**List of tasks:**
a. In the nested cross-validation post, how many estimates does Dietterich's 5x2 CV example yield?
b. Duplicate the nested cross-validation post from "Btw. does anyone" up to and including "for k-fold CV)?".
** begin Selected extract **
[scikit-learn] Problem with nested cross-validation example?

Tue Nov 29 09:10:56 EST 2016

I have an ipynb where I did the nested CV more “manually” in sklearn 0.17 vs sklearn 0.18 — I intended to add it as an appendix to a blog article (model eval part 4), which I had no chance to write, yet. Maybe the sklearn 0.17 part is a bit more obvious (although way less elegant) than the sklearn 0.18 version and is helpful in some sort to see what’s going on: https://github.com/rasbt/pattern_classification/blob/master/data_viz/model-evaluation-articles/nested_cv_code.ipynb (haven’t had a chance to add comments yet, though).

Btw. does anyone have a good (research article) reference for nested CV?

I see people often referrering to Dietterich [1], who mentions 5x2 CV. However, I think his 5x2 CV approach is different from the “nested cross-validation” that is commonly used since the 5x2 example is just 2-fold CV repeated 5 times (10 estimates). Maybe Sudhir & Simon [2] would be a better reference? However, they seem to only hold out 1 test sample in the outer fold? Does anyone know of a nice empirical study on nested CV (sth. like Ron Kohavi's for k-fold CV)?

[1] Dietterich, Thomas G. 1998. “Approximate Statistical Tests for Comparing Supervised Classification Learning Algorithms.” Neural Computation 10 (7). MIT Press 238 Main St., Suite 500, Cambridge, MA 02142-1046 USA journals-info at mit.edu: 1895–1923. doi:10.1162/089976698300017197.
** end Selected extract **
** begin Material **
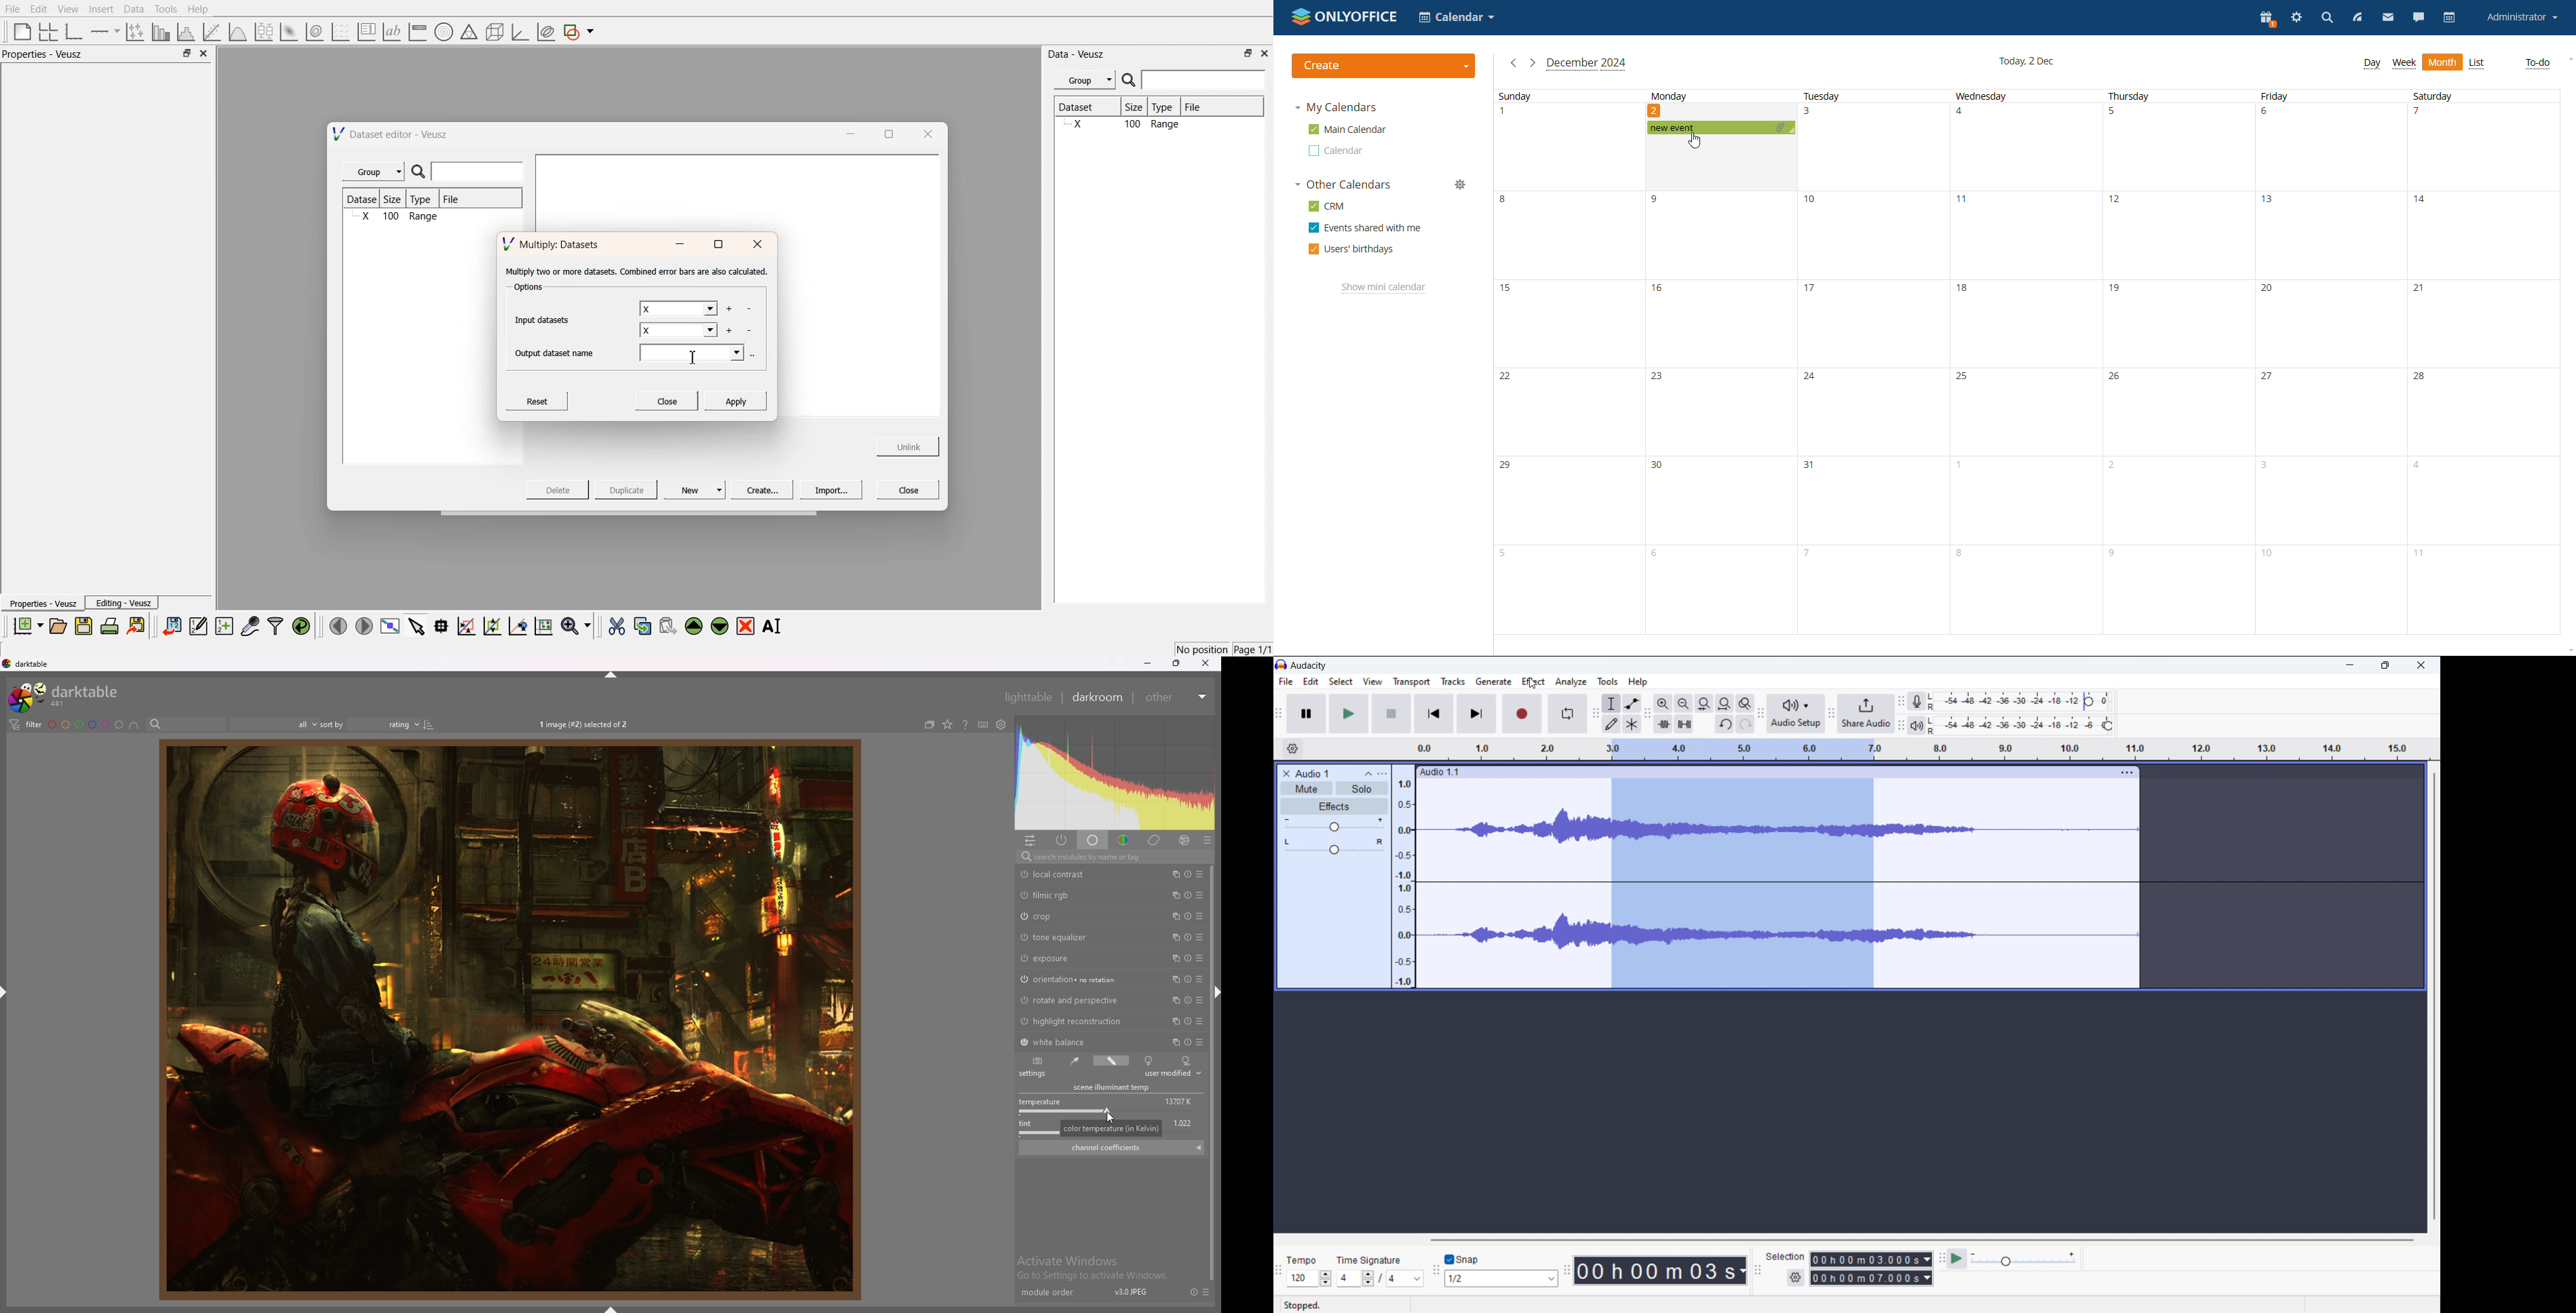  I want to click on 1, so click(1960, 468).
** end Material **
**Full answers:**
a. 10 estimates, since it is 2-fold CV repeated 5 times.

b.
Btw. does anyone have a good (research article) reference for nested CV?

I see people often referrering to Dietterich [1], who mentions 5x2 CV. However, I think his 5x2 CV approach is different from the “nested cross-validation” that is commonly used since the 5x2 example is just 2-fold CV repeated 5 times (10 estimates). Maybe Sudhir & Simon [2] would be a better reference? However, they seem to only hold out 1 test sample in the outer fold? Does anyone know of a nice empirical study on nested CV (sth. like Ron Kohavi's for k-fold CV)?